Privacy and civil liberties groups were equally outraged (See
ACLU and
Electronic Frontier Foundation responses).
The chilling, unjustified surveillance of journalists engaging in First Amendment-protected activities should serve as a wake-up call that the national security surveillance state is real, powerful, and targeting the media under the auspices of "leak investigations." The Justice Department's targeting of AP is related to yet another "leak investigation," not unlike the 6 Espionage Act prosecutions the Obama administration has brought against so-called "leakers," who are really whistleblowers. I've been saying for years - shouting into the wilderness - that the Espionage Act prosecutions are being used as a back-door way for going after journalists, whose thinly-veiled names pepper the indictments.
If the American media and public want to keep what's left of their First Amendment rights, we need to wake up and see this latest attack on free speech for what it is: the government is using the criminal justice system to silence dissenters - a policy completely antithetical to a constitutional democracy that enshrines the freedoms of speech and the press.
My client, National Security Agency (NSA) whistleblower Bill Binney has been publicly raising the alarm about government monitoring journalists for years now.
Over a decade ago, I anonymously leaked e-mails to Newsweek evidencing that the Justice Department committed an ethics violation in its interrogation of "American Taliban" John Walker Lindh, and then tried to cover it up. The Justice Department went after the journalist who published my e-mails, Michael Isikoff, and obtained Isikoff's phone records with me, without either of us, to this day, knowing how. Douglas McCollam wrote an article for the Columbia Journalism Review on my situation, appropriately titled, "Who's Tracking Your Calls?

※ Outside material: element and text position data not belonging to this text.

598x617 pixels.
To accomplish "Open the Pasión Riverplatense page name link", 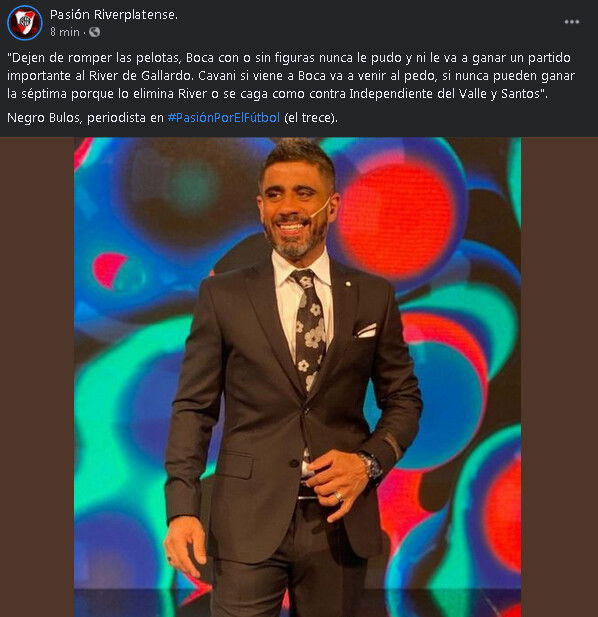I will click(114, 15).
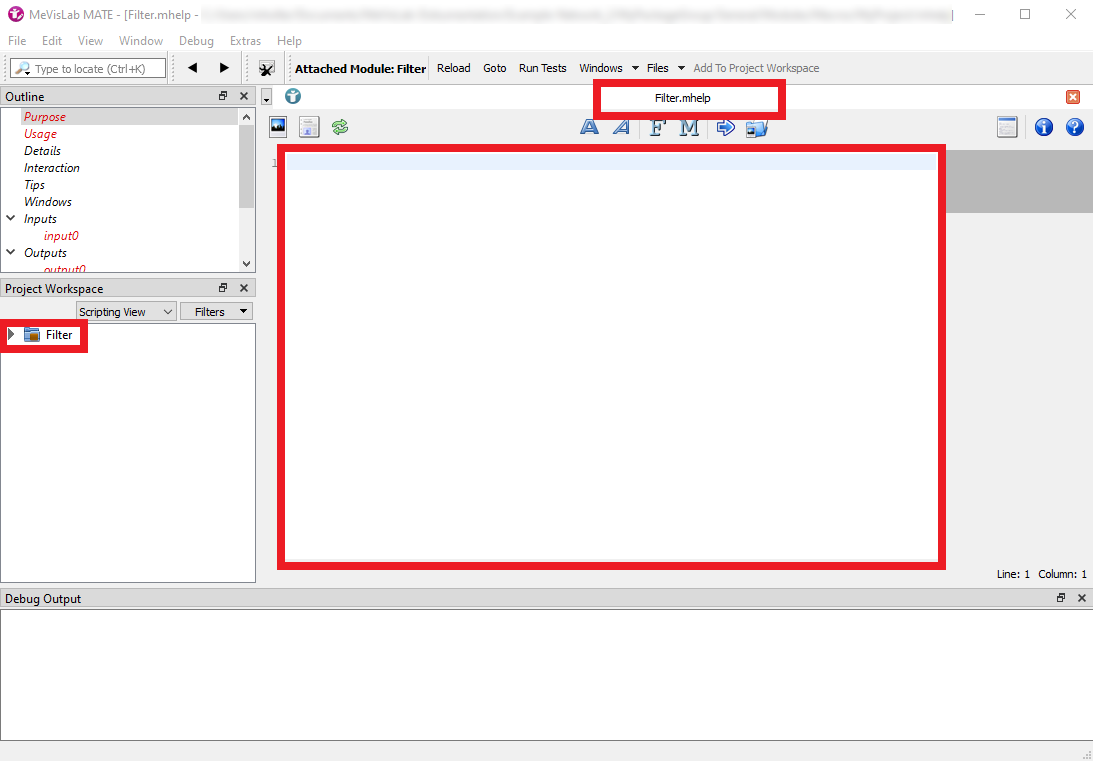Viewport: 1093px width, 761px height.
Task: Open the blue info icon
Action: coord(1043,127)
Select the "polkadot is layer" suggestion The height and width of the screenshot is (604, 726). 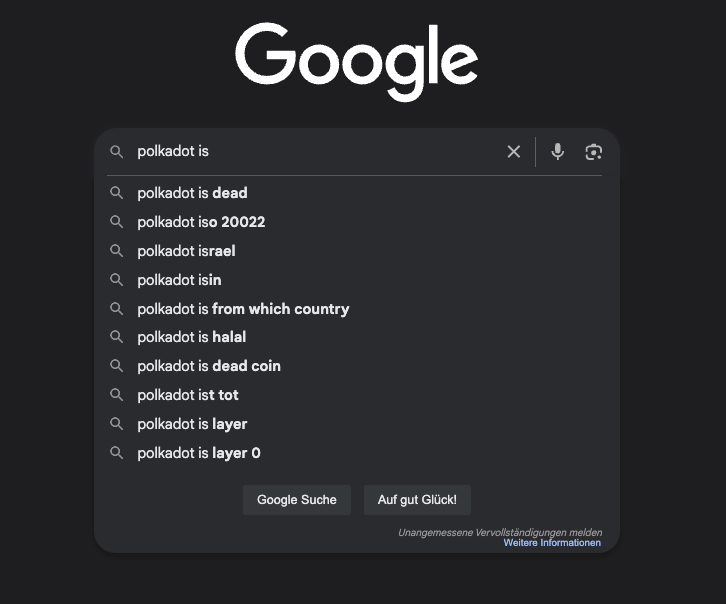(192, 424)
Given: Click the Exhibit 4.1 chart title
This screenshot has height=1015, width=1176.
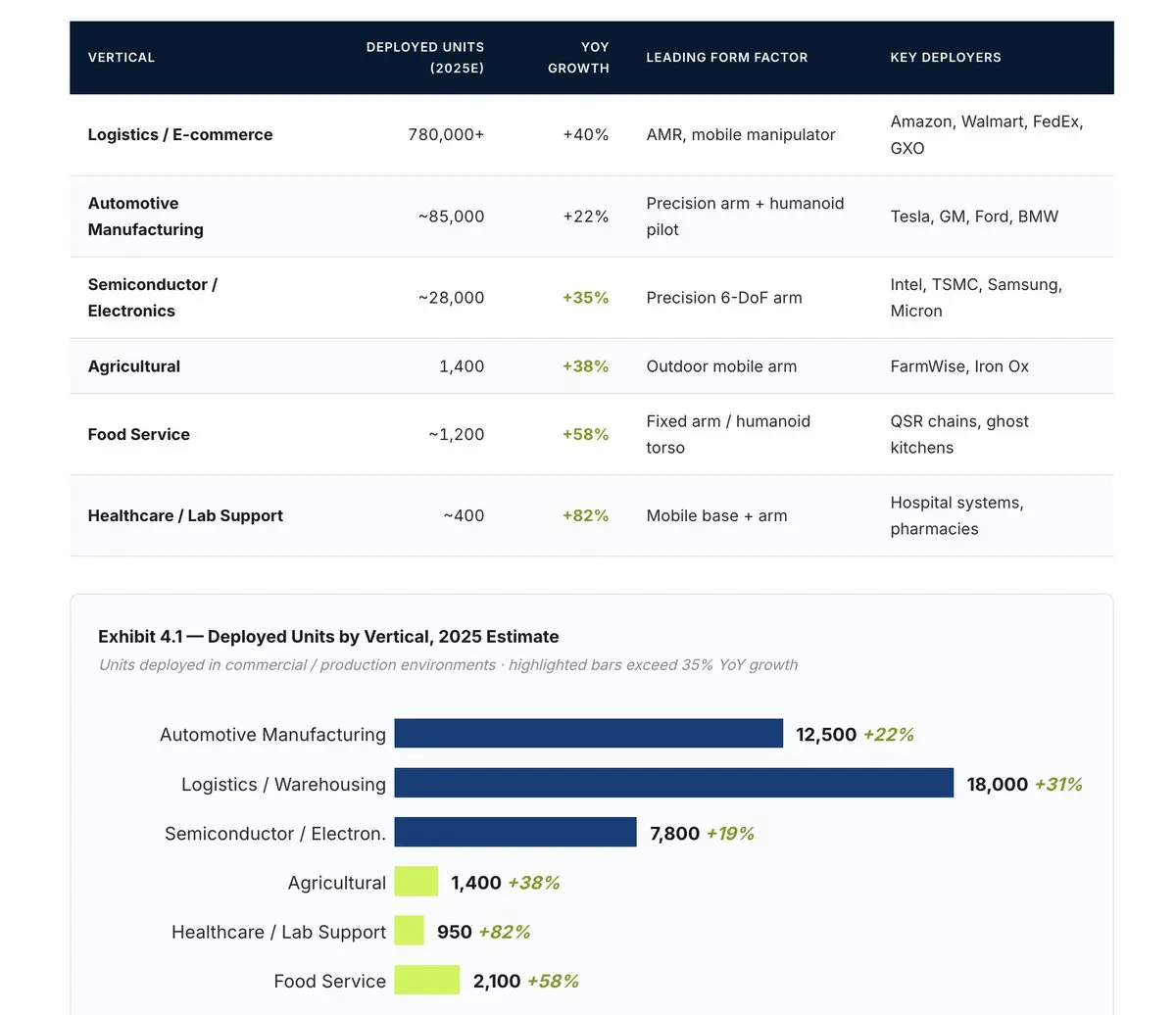Looking at the screenshot, I should pos(328,637).
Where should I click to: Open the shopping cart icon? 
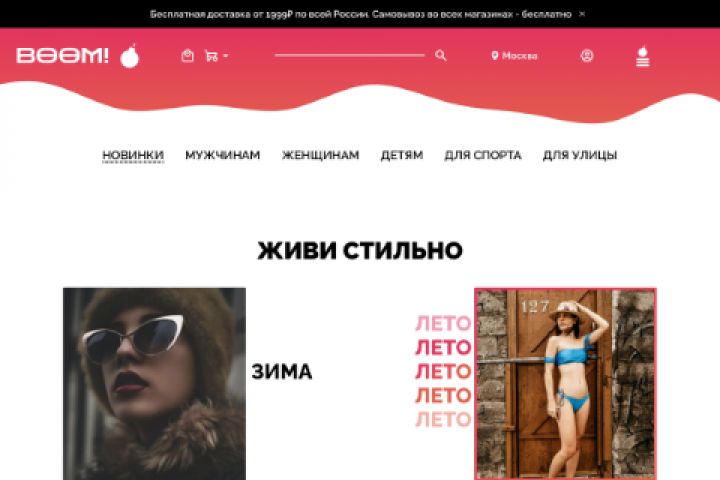pyautogui.click(x=212, y=56)
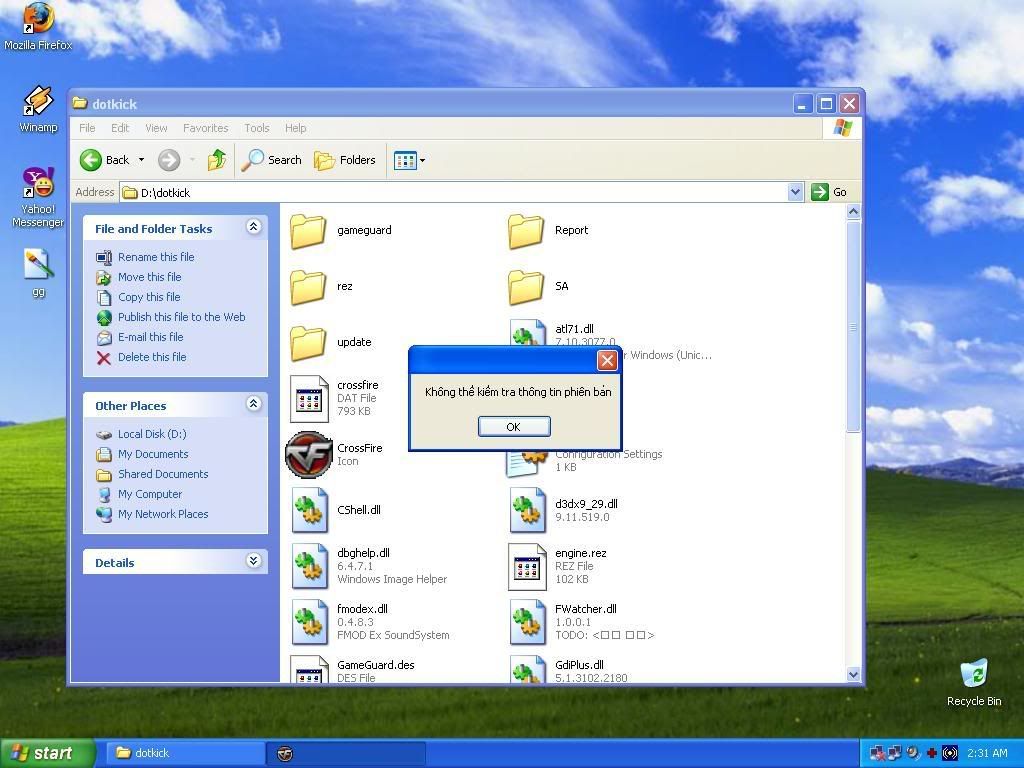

And How Far Will the Department of Justice Go to Burn a Leaker?" Douglas McCollam, Who's Tracking Your Calls?, COLUMBIA JOURNALISM REVIEW, March/April 2004, Issue 2.
New York Times reporter and book author James Risen described how the government obtained his phone records in an affidavit he filed after the government thrice tried to compel him to testify about his sources in the Espionage Act case against former CIA officer Jeffery Sterling:
I have learned from an individual who testified before a grand jury . . . that was examining my reporting about the domestic wiretapping program that the Government had shown this individual copies of telephone records relating to calls made to and from me . . . Around the same time that the Government was making public statements about potentially prosecuting journalists . . . ABC News reported on May 15, 2006, that senior federal law enforcement officials had informed them that the government was tracking the phone numbers of journalists without the journalists' knowledge as part of an effort to root out the journalists' confidential sources. . . I was mentioned by name as one of the reporters whose work the government was looking into.
The
New York Times has
finally woken up to the fact that the Espionage Act prosecutions are a policy:
The development represents the latest collision of news organizations and federal investigators over government efforts to prevent the disclosure of national security information, and it comes against a backdrop of an aggressive policy by the Obama administration to rein in leaks . . .

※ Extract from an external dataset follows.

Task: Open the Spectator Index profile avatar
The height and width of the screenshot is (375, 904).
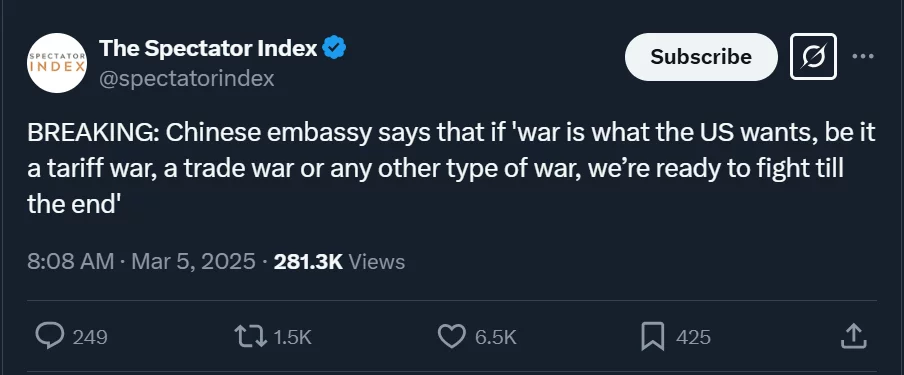Action: pyautogui.click(x=57, y=63)
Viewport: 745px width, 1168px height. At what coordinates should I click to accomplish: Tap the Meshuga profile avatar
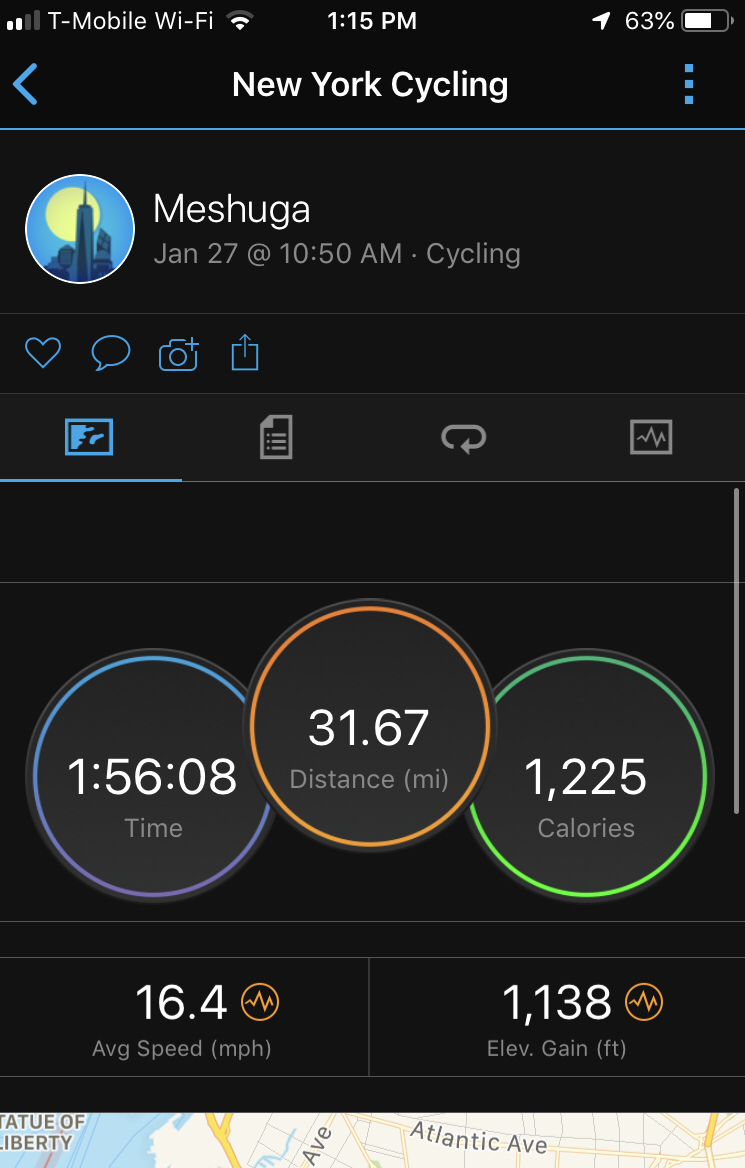(80, 229)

rather than reporting the Obama administration's record-setting number of Espionage Act prosecutions were
some sort of accident that the Obama administration touted when it wanted to impress the national security state.
The latest revelation about the government infringement on AP confirms what too many whistleblowers (like Thomas Drake, John Kiriakou, and Bradley Manning) and journalists (like documentary filmmaker Laura Poitras) already know about the national security state: when you speak truth to power, the government will use every weapon in its arsenal to silence you.
Justice Department policy requires the Attorney General to sign off on journalist subpoenas, which the policy says should be done only as a last resort when all other efforts to obtain the information have failed. Feel free to call AG Eric Holder and tell him exactly what you think of this First Amendment intrusion: 202-353-1555
And for liberty's sake, call your members of Congress and demand immediate, strong oversight. it's way past time Congress stand up to the national security apparatus that it's been complicit in creating and empowering and act like the co-equal branch of government we elected them to be.